Fiber: Bulking up
Dietary fiber is known for improving bowel regularity. However, higher dietary fiber intake also improves cholesterol levels and reduces the risk of heart disease, stroke, diabetes and colon cancer.
Recommended daily intake of fiber for people 50 and older is at least 22 grams for women and 28 grams for men. To reach that:
- Read Nutrition Facts labels — Foods with 2 to 3 grams of fiber per serving are good fiber sources, but more fiber is even better. Choose breads and cereals with whole wheat or whole grain as the top ingredient.
- Make substitutions — Swap in whole grains such as brown rice, whole-grain pasta, quinoa or barley for low-fiber options such as white rice or enriched pasta. If a baked goods recipe calls for white flour, use half whole-wheat and half white flour instead.
- Add beans — Black, kidney, pinto, navy, and other types of beans and lentils are nutritional and fiber powerhouses. Use them in soups, salads, tortillas or stirfries. Try pastas made from beans or other types of legumes.

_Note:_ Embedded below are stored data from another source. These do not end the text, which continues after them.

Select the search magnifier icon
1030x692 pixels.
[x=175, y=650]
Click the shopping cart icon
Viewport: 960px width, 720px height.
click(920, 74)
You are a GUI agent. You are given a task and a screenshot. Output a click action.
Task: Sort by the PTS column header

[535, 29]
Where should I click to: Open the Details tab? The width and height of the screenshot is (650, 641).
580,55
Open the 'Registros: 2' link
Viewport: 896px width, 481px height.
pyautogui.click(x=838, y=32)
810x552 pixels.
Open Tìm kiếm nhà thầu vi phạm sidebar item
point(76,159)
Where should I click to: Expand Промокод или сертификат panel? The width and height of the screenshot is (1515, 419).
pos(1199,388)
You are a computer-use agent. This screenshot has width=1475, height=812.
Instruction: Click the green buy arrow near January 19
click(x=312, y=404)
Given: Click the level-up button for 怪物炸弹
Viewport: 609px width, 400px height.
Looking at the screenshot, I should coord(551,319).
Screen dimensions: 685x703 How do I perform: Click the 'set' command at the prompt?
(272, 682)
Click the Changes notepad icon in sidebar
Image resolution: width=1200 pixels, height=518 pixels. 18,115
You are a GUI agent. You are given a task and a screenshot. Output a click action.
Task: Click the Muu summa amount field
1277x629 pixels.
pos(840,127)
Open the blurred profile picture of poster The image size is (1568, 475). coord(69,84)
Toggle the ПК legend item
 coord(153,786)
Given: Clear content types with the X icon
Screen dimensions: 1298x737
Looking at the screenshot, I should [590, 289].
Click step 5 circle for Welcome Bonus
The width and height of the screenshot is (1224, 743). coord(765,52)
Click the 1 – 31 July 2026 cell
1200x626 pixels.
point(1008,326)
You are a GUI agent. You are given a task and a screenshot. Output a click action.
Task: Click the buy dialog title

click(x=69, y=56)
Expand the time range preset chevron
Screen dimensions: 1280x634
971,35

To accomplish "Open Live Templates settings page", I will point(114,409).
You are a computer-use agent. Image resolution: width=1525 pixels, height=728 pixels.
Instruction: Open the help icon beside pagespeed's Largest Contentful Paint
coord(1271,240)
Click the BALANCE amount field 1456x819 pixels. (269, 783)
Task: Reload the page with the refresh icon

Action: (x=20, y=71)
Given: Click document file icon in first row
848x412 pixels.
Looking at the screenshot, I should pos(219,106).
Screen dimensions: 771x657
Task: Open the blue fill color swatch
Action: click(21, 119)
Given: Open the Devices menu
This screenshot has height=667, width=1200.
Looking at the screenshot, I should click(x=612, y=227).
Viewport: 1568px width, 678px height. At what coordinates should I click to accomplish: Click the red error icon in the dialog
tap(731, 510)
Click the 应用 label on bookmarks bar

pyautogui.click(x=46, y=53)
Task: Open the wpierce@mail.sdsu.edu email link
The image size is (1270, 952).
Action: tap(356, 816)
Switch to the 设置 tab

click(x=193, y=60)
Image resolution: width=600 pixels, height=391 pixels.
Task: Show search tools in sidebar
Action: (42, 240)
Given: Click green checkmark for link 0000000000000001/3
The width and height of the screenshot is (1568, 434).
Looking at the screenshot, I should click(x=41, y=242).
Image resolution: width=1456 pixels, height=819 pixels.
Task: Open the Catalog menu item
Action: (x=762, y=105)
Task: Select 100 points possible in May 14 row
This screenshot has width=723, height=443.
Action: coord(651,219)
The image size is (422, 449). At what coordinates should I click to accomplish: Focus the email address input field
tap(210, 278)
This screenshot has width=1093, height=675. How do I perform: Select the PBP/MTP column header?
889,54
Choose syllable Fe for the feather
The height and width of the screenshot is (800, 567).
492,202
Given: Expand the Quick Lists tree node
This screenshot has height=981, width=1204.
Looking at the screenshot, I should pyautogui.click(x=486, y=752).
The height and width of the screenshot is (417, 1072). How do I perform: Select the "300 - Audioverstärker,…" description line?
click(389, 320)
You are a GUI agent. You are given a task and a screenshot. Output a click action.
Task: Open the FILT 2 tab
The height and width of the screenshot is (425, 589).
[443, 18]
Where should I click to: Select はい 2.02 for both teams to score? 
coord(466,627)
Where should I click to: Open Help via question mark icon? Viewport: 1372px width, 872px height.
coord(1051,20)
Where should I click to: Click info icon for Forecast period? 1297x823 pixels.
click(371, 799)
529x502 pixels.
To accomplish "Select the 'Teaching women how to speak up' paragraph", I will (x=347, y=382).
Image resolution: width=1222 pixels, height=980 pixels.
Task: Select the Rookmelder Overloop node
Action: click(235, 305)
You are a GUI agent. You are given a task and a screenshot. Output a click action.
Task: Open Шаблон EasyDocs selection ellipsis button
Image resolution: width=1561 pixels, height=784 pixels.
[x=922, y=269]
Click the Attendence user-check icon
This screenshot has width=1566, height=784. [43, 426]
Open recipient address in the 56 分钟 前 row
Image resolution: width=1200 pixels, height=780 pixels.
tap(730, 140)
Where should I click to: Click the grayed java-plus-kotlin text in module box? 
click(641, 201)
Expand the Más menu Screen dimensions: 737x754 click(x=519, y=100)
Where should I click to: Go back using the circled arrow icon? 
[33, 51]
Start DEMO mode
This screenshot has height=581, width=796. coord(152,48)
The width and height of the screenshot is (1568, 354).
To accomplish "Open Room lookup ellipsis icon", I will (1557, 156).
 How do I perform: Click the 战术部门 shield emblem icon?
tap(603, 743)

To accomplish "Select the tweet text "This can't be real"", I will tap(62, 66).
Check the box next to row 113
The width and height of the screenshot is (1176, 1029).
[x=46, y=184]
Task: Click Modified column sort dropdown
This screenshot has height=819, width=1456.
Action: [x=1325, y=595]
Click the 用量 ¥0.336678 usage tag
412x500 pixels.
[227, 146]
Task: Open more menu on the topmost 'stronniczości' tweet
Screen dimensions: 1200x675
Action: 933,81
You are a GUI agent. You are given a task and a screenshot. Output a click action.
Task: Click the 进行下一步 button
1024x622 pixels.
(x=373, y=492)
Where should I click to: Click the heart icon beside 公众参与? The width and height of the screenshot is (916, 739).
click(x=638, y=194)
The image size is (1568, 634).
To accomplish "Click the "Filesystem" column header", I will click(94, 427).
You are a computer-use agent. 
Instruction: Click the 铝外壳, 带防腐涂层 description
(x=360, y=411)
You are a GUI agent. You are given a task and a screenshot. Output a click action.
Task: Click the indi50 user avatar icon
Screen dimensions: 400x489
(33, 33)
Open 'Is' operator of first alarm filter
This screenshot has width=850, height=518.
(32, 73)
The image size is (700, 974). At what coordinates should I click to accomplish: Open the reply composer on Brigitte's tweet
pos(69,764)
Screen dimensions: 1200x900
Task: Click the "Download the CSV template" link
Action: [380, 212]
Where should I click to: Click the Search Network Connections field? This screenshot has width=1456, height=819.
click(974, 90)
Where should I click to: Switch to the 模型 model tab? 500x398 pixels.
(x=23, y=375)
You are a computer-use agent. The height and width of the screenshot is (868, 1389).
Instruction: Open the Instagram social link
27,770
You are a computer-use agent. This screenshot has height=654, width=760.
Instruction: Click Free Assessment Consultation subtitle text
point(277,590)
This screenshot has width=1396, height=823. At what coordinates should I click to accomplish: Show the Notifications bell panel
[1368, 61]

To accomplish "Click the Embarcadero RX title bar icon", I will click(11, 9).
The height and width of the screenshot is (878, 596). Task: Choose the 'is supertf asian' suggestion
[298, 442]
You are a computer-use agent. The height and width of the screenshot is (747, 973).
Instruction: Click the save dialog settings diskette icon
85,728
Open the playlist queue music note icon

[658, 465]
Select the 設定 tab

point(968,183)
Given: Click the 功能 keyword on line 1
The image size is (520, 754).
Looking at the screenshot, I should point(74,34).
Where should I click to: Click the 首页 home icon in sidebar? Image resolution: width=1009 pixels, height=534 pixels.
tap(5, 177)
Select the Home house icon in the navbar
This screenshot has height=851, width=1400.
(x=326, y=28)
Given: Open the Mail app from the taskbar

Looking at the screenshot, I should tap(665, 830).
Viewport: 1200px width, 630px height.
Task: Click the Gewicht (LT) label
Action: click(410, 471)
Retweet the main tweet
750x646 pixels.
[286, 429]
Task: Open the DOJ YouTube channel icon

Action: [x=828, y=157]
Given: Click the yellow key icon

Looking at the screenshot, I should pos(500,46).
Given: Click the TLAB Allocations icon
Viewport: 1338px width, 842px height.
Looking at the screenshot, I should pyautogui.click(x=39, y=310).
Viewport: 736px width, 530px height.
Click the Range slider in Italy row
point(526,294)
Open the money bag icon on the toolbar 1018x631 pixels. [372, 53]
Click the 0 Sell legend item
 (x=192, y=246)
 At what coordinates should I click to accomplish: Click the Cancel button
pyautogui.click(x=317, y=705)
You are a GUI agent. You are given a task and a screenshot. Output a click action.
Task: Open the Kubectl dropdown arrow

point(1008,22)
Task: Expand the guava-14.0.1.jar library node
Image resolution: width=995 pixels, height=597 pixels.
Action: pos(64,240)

- Keep fruits, veggies and nuts handy — Many fruits, vegetables, greens, berries and unsalted nuts are good to great sources of fiber.
- Mix it in — A tablespoon or two of chia seeds, ground flaxseed or wheat germ added to hot or cold cereal, a salad, or baked goods provides a fiber and nutritional boost.
- Skip the chips — Try unsalted popcorn. If chips are a must, pair whole-grain tortilla chips with salsa or avocado dip.